In vivo physiological changes associated with striatal pathology were determined by measurement of glucose utilization, binding to D1 receptors and dopamine reuptake sites, regional blood flow, and behavior before and after unilateral quinolinate infusions into caudate-putamen in three nonhuman primates (Macaca fascicularis and Macaca mulatta). Following the quinolinate lesion, symptoms similar to those of Huntington's disease could be induced by dopamine agonist treatment. In addition, all animals showed a long-term decrease in glucose utilization in the caudate by [19F]fluoro-2-deoxy-D-glucose positron emission tomography (PET). At 4-6 weeks following the lesion the average decrease in glucose utilization in the caudate-putamen was between 40 and 50% of the prelesion values in primates with large lesions. Corresponding caudate-putamen regional blood volume in these animals showed a 61 and 74% decrease as studied by magnetic resonance imaging with somewhat smaller changes observed in an index of cerebral blood flow.

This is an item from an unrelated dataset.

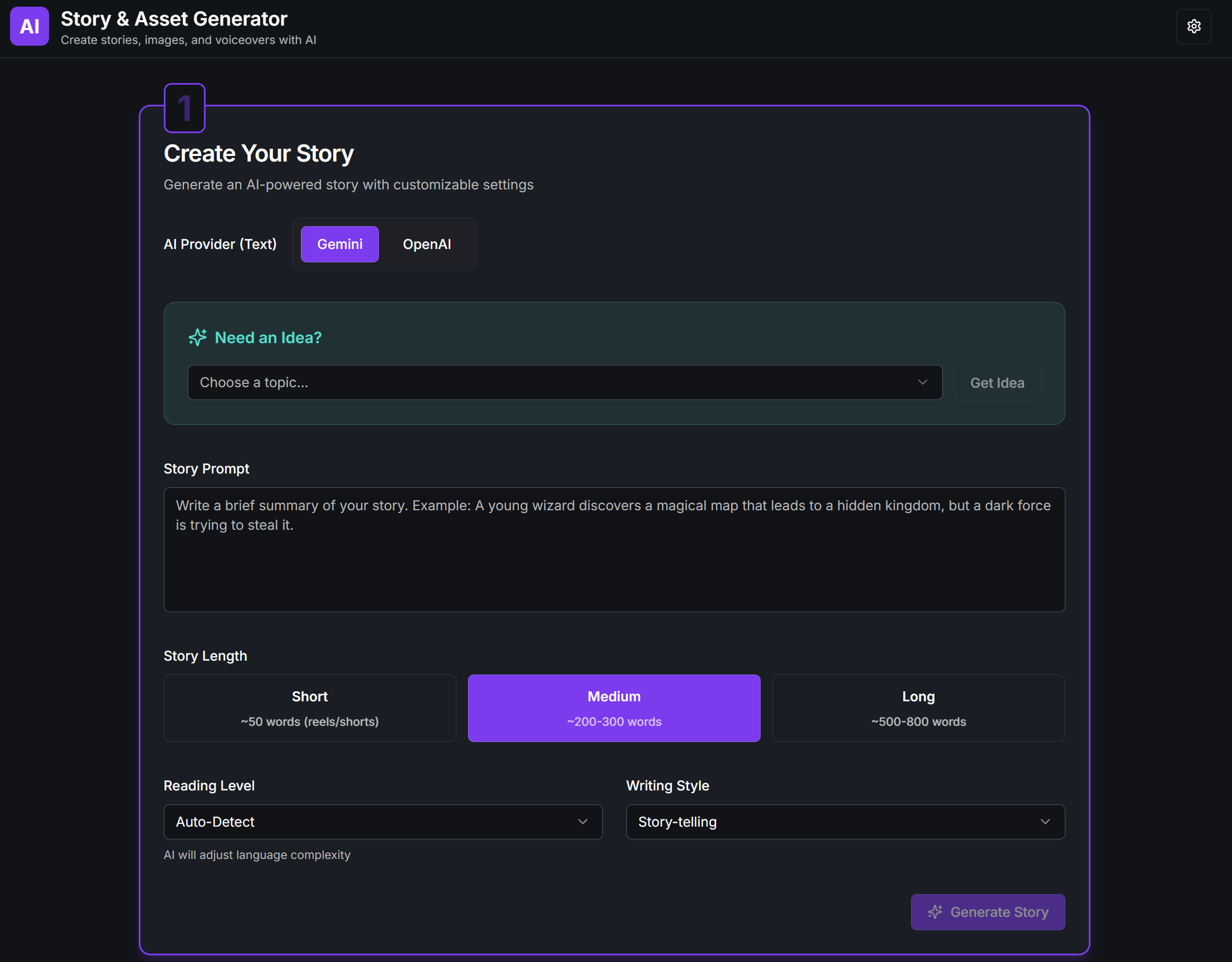Click the chevron in the Auto-Detect selector
Image resolution: width=1232 pixels, height=962 pixels.
tap(583, 822)
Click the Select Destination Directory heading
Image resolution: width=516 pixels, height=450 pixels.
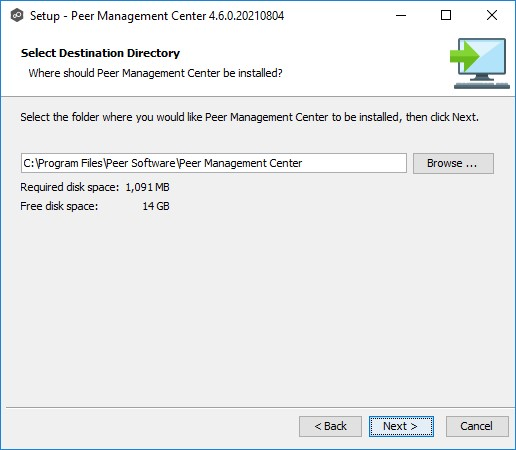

The caudate-putamen uptake rate constants for D1 receptors reflected neuronal loss and decreased by an average 40 and 48%, as determined by 11C-labeled Schering compound (SCH 39 166) and PET. Dopamine reuptake sites and fibers assessed by the 11C-labeled cocaine analog, WIN 35 428 compound, and PET showed a temporary decrease in areas with mild neuronal loss and a long-term decrease in striatal regions with severe destruction. These results, which were consistent with behavioral changes and neuropathology seen at postmortem examination, can be related to in vivo physiological studies of Huntington's disease patients.